President Trump is imposing sweeping new tariffs on nearly all imports to the United States, effectively bypassing a recent Supreme Court ruling that struck down previous levies. The move, outlined in an executive order Friday evening, applies a 10% tariff to most goods entering the country, with limited exceptions for critical minerals, select agricultural products (beef, fruits), automobiles, pharmaceuticals, and imports from Canada and Mexico. These tariffs take effect on February 24, 2026.
Why This Matters: This decision highlights an escalating pattern of executive overreach in trade policy. The Trump administration has demonstrated a willingness to exploit loopholes and push the boundaries of presidential authority in pursuit of protectionist measures, even when legally challenged. The Supreme Court’s ruling was meant to curb unchecked presidential power over tariffs, but Trump has responded by finding a new legal basis to achieve the same outcome.
Exploiting the Trade Act of 1974
The administration is leveraging Section 122 of the Trade Act of 1974, a rarely used provision that permits the president to impose tariffs up to 15% if “large and serious” trade deficits exist. These tariffs are initially limited to 150 days unless Congress authorizes an extension. Legal experts, such as Gregory Husisian of Foley & Lardner LLP, anticipate this will serve as a “bridge authority,” allowing Trump to maintain pressure while preparing alternative tariff justifications.

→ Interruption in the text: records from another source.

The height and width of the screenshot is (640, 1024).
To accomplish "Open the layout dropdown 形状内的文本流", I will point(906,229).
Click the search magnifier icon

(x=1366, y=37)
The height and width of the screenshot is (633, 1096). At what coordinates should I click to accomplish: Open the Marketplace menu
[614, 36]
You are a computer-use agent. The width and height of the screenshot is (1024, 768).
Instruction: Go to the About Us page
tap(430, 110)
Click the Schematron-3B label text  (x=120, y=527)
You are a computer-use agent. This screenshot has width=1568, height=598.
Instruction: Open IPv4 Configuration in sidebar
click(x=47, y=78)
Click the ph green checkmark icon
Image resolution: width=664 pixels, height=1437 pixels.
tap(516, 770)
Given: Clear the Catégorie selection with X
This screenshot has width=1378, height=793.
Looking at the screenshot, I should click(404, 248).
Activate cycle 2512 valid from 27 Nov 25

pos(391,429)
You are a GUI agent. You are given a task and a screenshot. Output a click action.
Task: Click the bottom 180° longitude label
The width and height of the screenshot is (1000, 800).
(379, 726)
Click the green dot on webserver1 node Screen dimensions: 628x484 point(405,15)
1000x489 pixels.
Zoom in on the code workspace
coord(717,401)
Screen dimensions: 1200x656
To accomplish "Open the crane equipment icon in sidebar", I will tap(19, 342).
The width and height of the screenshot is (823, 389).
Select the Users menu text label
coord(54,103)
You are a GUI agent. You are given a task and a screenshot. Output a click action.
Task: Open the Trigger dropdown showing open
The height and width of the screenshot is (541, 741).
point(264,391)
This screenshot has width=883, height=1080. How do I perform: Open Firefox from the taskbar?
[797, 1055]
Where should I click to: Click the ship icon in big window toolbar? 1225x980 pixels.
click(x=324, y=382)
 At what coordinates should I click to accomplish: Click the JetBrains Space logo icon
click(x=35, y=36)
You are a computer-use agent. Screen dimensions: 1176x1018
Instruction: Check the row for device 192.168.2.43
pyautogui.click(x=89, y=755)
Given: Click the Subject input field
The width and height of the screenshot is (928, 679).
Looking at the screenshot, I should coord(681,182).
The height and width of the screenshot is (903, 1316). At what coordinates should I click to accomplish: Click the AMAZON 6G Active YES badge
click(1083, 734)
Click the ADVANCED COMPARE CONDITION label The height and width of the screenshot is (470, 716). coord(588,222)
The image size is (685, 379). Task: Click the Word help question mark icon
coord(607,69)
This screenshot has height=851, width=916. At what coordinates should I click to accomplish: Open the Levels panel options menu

Long-Term Strategy: The 150-day window provides time to launch more durable tariffs under Section 301 (unfair trade practices) or Section 232 (national security concerns). The administration has already announced plans to accelerate investigations under these sections, effectively bypassing the need for immediate congressional approval.
Suspension of De Minimis Exemption Remains
Alongside the new tariffs, the administration confirmed its indefinite suspension of the de minimis exemption, which previously allowed packages under $800 in value to enter duty-free. This policy change, implemented last year, caused significant backlogs at US borders and drove up prices on online shopping platforms. The suspension remains in effect despite the Supreme Court ruling, further disrupting international trade.
Refund Uncertainty and Legal Battles
The Supreme Court ruling did not clarify how to handle refunds for companies that paid tariffs previously deemed illegal. Trump indicated this would likely be settled in court, leaving businesses facing a protracted and potentially messy refund process. Experts predict disputes over refund amounts could drag on for months or even years, as companies file claims and the government challenges their calculations.
Distorted Interpretation of the Ruling
During a highly charged press conference, Trump misrepresented the Supreme Court’s decision, claiming it gave him broad authority to ban imports but not to charge fees. He also veered into unrelated grievances, including criticism of Europe and the Federal Reserve chair Jerome Powell, while boasting about his reading comprehension skills.
“The court has given me the unquestioned right to ban all sorts of things from coming into our country… but not the right to charge a fee. How crazy is that?” – President Trump
The Bigger Picture: This series of actions underscores a broader trend of Trump’s willingness to circumvent legal constraints and exploit ambiguities in trade law. The administration’s aggressive approach suggests a continued commitment to protectionist policies, even at the expense of established legal norms. The long-term consequences include heightened trade tensions, increased uncertainty for businesses, and potentially further legal challenges.